Dalam kehidupan mahasiswa, kita harus menyeimbangkan antara kehidupan rohani


dan akademik kita. Ketika kita bertekun dalam firman dan menjadikan Tuhan sumber
kekuatan, perlahan kita akan merasakan bertumbuh dalam karakter. Ketekunan itu yang
membuat perubahan karakter kita menjadi semakin serupa dengan Kristus. Dimulai dari hal
kecil, seperti saat teduh setiap pagi, membaca renungan, dan pergi ke gereja tiap Minggu, dari
sana firman akan tumbuh dalam hati dan pikiran. Ketekunan itu pula harus kita pakai juga
dalam belajar materi kuliah. Dengan time management yang baik, kita tidak akan lagi
mengenyampingkan kegiatan rohani sebagai kegiatan “tidak penting”, melainkan kita dapat
melakukan keduanya. Itulah karakter disiplin yang harus dimiliki anak Tuhan.

Penulis berani berkata karakter Kristus ini penting adanya dalam hidup kita. Dalam
apapun yang kita lakukan, karakter kita akan tertampil di sana, seperti contohnya dalam
penyembahan. Penyembahan tanpa perubahan karakter adalah penyembahan yang palsu
karena penyembahan adalah hubungan pribadi kita dengan Tuhan. Kita membawa hati kita,
the whole package of us to Christ. Apa yang kita lakukan adalah hasil dari siapa diri kita.
Ketika kita berkarakter Kristus, maka orang lain yang bahkan tidak kenal Yesus sekalipun
dapat melihat Kristus dalam diri kita. Karakter yang berkualitas dibentuk melalui pengudusan
atau proses menjadi semakin serupa dengan Kristus.

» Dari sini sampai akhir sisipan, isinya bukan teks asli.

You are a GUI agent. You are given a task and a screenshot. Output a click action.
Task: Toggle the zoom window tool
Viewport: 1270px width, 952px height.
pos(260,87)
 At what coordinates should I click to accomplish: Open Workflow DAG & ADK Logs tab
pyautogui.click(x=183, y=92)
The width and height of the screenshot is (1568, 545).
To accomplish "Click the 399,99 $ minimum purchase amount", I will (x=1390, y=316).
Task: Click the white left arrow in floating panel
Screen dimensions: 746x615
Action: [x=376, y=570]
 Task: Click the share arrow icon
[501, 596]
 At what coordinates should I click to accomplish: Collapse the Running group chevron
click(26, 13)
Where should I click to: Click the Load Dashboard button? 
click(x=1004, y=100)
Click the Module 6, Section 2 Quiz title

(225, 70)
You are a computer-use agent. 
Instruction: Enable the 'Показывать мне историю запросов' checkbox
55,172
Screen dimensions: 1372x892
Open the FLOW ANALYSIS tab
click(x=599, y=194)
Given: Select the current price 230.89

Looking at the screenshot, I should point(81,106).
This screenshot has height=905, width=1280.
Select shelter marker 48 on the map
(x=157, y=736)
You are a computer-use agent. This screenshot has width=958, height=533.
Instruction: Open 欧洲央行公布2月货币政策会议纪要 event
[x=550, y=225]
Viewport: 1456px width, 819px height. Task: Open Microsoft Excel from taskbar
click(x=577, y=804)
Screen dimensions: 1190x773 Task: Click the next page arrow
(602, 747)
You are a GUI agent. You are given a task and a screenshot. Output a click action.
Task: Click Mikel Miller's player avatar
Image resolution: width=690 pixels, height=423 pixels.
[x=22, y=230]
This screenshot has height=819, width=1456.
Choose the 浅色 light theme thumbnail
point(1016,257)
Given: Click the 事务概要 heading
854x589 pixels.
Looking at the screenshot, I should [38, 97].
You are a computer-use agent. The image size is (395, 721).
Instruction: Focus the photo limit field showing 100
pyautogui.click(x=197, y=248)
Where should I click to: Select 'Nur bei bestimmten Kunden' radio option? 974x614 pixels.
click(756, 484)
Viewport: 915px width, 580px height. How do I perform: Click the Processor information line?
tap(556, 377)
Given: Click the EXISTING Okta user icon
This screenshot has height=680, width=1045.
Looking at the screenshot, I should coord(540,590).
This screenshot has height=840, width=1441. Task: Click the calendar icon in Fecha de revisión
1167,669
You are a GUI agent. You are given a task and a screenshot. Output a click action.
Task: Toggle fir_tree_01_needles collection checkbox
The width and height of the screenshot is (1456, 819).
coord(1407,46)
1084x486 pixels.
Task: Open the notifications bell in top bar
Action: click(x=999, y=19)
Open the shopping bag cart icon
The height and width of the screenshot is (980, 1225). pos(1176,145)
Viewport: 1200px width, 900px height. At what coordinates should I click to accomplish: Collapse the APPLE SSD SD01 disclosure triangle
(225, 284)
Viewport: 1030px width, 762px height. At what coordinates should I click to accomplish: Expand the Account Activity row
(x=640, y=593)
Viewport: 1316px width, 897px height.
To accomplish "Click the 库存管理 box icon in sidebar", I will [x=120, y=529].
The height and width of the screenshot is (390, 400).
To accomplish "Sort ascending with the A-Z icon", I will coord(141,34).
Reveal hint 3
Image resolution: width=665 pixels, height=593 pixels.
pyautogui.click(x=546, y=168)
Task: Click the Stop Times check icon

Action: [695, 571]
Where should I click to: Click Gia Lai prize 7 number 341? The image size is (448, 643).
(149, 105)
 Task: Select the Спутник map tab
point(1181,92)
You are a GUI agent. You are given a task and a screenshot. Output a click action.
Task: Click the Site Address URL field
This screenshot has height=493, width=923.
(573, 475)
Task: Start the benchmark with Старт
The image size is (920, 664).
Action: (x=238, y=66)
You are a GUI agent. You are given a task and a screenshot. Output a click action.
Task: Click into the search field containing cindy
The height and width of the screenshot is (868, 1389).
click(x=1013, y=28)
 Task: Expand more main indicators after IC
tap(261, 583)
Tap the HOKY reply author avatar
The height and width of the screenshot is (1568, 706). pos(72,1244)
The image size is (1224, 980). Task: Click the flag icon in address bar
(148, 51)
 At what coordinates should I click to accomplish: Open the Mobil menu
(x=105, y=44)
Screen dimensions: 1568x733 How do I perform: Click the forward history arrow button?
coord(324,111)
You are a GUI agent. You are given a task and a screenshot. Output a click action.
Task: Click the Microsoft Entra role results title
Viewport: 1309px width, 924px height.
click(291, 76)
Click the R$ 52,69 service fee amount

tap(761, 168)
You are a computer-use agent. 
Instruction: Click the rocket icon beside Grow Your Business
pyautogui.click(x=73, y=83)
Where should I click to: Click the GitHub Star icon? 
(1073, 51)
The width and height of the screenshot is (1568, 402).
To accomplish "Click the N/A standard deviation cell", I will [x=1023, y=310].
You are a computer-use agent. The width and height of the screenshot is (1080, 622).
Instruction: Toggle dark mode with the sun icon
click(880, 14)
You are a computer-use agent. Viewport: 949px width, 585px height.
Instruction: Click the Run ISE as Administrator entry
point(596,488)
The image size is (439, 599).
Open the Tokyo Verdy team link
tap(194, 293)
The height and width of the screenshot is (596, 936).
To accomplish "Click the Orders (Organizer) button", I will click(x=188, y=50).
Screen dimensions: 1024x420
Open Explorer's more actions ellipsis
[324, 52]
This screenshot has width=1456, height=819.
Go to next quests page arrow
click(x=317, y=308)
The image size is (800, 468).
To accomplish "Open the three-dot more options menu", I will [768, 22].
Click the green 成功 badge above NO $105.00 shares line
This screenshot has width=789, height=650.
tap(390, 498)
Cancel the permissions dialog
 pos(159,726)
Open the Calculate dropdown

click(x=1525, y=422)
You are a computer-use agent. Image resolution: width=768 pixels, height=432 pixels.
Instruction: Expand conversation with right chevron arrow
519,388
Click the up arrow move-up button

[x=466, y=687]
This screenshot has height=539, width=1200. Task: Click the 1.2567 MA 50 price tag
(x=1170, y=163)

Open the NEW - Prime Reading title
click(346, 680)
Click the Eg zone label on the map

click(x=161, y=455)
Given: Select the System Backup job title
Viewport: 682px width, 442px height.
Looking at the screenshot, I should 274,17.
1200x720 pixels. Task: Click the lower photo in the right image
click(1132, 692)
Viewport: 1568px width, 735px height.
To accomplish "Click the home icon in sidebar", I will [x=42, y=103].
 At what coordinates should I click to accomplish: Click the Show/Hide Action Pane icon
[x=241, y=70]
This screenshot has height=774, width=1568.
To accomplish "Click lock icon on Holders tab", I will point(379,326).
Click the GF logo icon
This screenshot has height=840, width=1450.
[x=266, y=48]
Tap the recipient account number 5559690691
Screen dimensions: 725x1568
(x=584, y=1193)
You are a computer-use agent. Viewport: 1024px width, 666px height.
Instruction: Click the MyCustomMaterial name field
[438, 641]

Melalui karakter ini, kita diajarkan untuk mencintai Allah dengan tidak setengah-
tengah, melainkan dengan segenap hati. Hingga di titik kurang rasanya bila ada satu hari
tidak berjumpa dengan-Nya. Selalu membaca firman-Nya dan merenungkannya. Karakter
seperti itulah yang harus dibentuk dalam diri kita. Biarkanlah kerinduan kita pada-Nya
semakin besar setiap harinya, hingga tiada hari dimana kita tidak berjumpa dan menyembah
nama-Nya.

Kembali lagi tentang iman dan diri sendiri, karakter diperlukan untuk membangun
“kekeras-kepalaan”. Pasti selalu ada momen dimana iman kepercayaan kita kepada Tuhan
diuji. Disaat iman sedang lemah, pikiran dengan cepat mengambil alih pada keraguan dan
sekularisme. Namun kita harus terus mencoba untuk menyangkal keraguan tersebut dan tetap
percaya pada firman Tuhan. Di masa seperti ini, rasanya musuh terbesar bukan lagi dunia,
melainkan diri kita sendiri. Kita melawan logika, kedagingan, keraguan, dan ketakutan yang
ada di dalam diri. Ada kalanya kita harus melawan diri sendiri untuk mempertahankan iman
kita kepada Tuhan. Karena pada dasarnya semua itu adalah pilihan. Kita bebas memilih untuk
tetap setia dalam iman atau pergi meninggalkannya. Dari situ juga, penulis mendapat definisi
iman sebagai suatu tindakan percaya dan penyangkalan diri, sehingga kita tidak lagi
mengandalkan kebijaksanaan dan kekuatan sendiri tetapi melekatkan diri pada kuasa dan
perkataan dari Dia yang kita percayai. Hanya dengan iman, kita akan bisa percaya dan
berjalan di dalam perjanjian Tuhan.

Karakter memang sulit untuk dibentuk namun bukan berarti tidak mungkin.
Perjalanan ini harus diikuti dengan pembacaan firman untuk melengkapi karakter kita dengan
iman. Karena iman timbul dari pendengaran akan firman Tuhan. Supaya pengembangan
karakter kita akan terus berada dalam jalan Kristus sampai kita dewasa nanti.